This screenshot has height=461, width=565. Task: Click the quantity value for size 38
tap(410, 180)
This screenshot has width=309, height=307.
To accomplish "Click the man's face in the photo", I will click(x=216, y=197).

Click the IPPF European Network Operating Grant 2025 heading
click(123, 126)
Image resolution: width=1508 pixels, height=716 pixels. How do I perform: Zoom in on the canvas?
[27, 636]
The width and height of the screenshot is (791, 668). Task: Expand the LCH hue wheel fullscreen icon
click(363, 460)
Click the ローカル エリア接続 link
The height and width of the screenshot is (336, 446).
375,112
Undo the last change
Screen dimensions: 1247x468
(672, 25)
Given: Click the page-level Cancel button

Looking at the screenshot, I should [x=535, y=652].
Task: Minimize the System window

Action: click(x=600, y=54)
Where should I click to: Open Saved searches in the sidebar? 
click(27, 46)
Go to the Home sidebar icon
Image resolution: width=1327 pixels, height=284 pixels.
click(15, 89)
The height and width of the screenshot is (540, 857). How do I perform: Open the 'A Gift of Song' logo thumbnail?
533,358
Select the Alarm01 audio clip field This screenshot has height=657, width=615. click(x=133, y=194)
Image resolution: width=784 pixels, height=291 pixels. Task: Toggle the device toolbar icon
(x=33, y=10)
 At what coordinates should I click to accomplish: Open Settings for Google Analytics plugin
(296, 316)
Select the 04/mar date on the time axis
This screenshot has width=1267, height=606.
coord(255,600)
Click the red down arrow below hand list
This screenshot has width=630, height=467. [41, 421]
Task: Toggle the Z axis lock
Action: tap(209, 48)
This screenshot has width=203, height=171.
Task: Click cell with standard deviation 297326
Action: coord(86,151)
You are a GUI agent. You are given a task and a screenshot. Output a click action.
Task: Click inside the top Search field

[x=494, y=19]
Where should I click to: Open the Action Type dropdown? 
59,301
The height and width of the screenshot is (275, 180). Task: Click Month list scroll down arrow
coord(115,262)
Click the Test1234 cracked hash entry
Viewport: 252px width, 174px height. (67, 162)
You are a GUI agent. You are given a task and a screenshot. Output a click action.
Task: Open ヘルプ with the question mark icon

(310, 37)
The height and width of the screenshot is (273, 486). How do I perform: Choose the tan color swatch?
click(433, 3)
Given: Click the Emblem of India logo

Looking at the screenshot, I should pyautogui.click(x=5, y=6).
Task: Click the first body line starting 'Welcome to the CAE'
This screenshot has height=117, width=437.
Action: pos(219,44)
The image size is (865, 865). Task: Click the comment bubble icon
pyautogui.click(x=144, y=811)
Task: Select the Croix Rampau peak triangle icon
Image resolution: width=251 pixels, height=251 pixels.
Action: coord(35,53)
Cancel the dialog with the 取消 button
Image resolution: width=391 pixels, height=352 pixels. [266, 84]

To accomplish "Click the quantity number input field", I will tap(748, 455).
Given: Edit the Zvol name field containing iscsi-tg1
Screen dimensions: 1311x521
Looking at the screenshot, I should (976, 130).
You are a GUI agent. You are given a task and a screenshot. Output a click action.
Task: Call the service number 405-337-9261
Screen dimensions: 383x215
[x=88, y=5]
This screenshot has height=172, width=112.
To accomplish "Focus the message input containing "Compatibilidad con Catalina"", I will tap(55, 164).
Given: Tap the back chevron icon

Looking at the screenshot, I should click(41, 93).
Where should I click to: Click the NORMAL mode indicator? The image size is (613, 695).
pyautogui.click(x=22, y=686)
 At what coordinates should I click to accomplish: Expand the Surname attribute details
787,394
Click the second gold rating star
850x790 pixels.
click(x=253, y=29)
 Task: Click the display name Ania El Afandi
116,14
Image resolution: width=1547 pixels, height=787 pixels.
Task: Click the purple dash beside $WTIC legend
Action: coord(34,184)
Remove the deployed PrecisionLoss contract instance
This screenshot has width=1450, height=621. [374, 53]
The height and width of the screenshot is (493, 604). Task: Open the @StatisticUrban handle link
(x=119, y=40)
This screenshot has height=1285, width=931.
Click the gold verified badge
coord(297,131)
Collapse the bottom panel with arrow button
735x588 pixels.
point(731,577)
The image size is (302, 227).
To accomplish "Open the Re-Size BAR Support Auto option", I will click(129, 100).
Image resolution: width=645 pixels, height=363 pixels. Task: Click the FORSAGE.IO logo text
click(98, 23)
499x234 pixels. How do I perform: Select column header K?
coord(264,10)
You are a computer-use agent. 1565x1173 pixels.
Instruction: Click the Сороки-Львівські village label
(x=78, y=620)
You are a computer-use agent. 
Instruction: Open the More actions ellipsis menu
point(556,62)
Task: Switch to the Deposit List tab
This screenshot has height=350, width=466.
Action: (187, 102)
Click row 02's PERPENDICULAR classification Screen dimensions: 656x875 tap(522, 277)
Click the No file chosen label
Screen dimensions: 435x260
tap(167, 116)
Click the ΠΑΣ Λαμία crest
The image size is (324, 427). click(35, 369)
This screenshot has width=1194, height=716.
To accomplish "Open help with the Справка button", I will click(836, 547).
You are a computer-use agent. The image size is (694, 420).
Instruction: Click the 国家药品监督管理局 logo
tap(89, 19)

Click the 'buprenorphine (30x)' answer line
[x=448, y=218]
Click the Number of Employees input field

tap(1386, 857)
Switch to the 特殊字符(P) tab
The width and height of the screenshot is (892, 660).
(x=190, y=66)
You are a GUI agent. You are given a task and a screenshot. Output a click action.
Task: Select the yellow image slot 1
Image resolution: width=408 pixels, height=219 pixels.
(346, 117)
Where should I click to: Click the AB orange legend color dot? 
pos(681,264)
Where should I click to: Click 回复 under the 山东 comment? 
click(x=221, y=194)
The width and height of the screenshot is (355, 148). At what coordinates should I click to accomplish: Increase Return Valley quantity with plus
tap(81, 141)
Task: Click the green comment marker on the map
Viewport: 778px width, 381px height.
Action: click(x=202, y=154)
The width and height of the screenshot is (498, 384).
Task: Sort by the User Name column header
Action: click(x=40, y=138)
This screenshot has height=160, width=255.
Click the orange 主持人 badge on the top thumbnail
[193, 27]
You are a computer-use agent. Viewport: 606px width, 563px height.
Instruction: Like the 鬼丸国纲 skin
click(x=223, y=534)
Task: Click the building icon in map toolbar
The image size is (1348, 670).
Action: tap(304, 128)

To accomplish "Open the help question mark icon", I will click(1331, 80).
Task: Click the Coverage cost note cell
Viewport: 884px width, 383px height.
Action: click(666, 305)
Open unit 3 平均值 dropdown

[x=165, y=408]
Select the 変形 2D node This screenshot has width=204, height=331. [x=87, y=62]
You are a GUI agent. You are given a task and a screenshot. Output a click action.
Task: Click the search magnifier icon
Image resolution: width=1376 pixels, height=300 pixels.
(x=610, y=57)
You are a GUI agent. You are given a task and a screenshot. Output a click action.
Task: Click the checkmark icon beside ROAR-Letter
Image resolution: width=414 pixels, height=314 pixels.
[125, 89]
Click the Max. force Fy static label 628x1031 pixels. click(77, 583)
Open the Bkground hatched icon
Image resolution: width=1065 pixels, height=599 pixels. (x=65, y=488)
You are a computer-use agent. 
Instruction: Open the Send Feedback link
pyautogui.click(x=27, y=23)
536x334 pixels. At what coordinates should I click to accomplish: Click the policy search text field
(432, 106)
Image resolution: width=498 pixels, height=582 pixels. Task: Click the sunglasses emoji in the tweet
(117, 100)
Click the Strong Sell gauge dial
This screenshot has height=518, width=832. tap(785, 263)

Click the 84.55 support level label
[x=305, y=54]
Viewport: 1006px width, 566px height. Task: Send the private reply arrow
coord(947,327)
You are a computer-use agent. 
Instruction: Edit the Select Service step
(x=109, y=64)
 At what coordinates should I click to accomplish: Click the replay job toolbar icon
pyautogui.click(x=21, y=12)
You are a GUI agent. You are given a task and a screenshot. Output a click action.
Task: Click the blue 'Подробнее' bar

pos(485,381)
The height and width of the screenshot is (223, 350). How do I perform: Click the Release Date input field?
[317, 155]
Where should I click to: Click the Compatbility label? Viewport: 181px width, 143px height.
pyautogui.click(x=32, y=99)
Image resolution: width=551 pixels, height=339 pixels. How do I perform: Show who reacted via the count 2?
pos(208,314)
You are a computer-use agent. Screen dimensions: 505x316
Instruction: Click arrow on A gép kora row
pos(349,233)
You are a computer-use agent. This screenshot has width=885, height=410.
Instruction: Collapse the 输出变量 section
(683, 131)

▶ [Requirement] Each line of the listing above that includes the word "containing" should be copied.

▶ [Solution to the exercise]
Given: Edit the Zvol name field containing iscsi-tg1
To accomplish "Focus the message input containing "Compatibilidad con Catalina"", I will tap(55, 164).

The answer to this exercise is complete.